Our brains like familiarity. On this point, we had run coach Sarah Silber weigh in. She shared the following:
“Something I have found useful in holding myself accountable is building a routine that sets me up to successfully following through with my workouts, i.e. sleeping in my running/workout clothes so I can get up and go, coffee maker pre-set to have coffee already made as I roll out of bed, doing the same routine (brushing teeth, letting dog out, pouring a cup of coffee) every morning. The more you have a routine, the more you can go on “auto-pilot” and the easier it is to stick to. This same principle can be applied to evening routines as well. Wearing your gym clothes under your work clothes and/or going straight to the gym after the workday without stopping home are two options to make your routine easier to stick to.”

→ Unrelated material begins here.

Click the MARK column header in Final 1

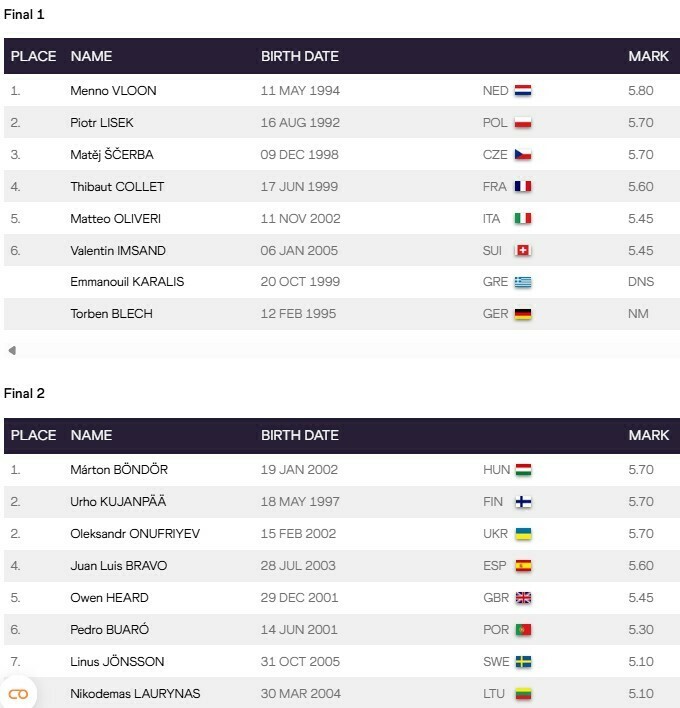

This was already discussed above, but holding yourself accountable is so much easier if you involve others. Their role does not need to be big. Find even just one person to be your accountability partner, and really their only job is to talk to you about your goals.
The conversations will likely happen naturally, but at least if someone knows what you’re working towards, you’ll feel more motivated not to let yourself or your accountability partner down. You’re working on yourself for you, but involving someone else and sharing your journey is going to make your work more sustainable and effective.
And if you’re able to find not only an accountability partner but also a training partner, check out this video on ways to keep training fun for both you.
Next, know that you will have breaks from your routine. If there’s anything covid-19 has taught us, it’s to listen to our bodies if and when we’re not feeling well. And if there comes a day where that’s the case, take the day off and don’t let yourself feel guilty about it.
If you have a vacation planned where your training would require additional effort and accommodations, take the week off. These breaks will allow your body to recover, and help prevent burnout. Just be sure you resume your routine after your break, and hopefully you can easily go back on “auto-pilot.”
On a similar note, don’t let one bad day scrap all of your progress. It’s easy to lose major motivation on your goals as a whole when you get sick or injured, or even when you just have a bad training day. But fight this tendency. No one day defines your own work.
Instead, treat every day as a brand new opportunity to continue making progress. Your day is only affected by the previous day if you want it to be. Remember that. If you miss a training session or have a lousy day, it means nothing in relation to your long-term goals. Keep your eyes on the bigger picture on days like this.
Keep your “why” in mind on the days where you don’t want to continue. You began this journey with the right mindset, so incorporate some tools that will allow you to easily get back to that mindset if you need to. Were you reading books that motivated you to get started? Keep the around. Were there certain quotes or tweets that inspired you? Bookmark them. Consider even writing yourself a personal mission statement that you can turn to on the hard days.
Acknowledging that you will have hard times and will lose motivation is a huge step. By acknowledging this, you’re allowing yourself to set up strategies and tools to overcome these slumps. Those slumps are when most people quit, but not you. You won’t because you’ve put in place crutches to help you through until you feel motivated again.
Remember, you are capable of reaching your goals. Now go crush it!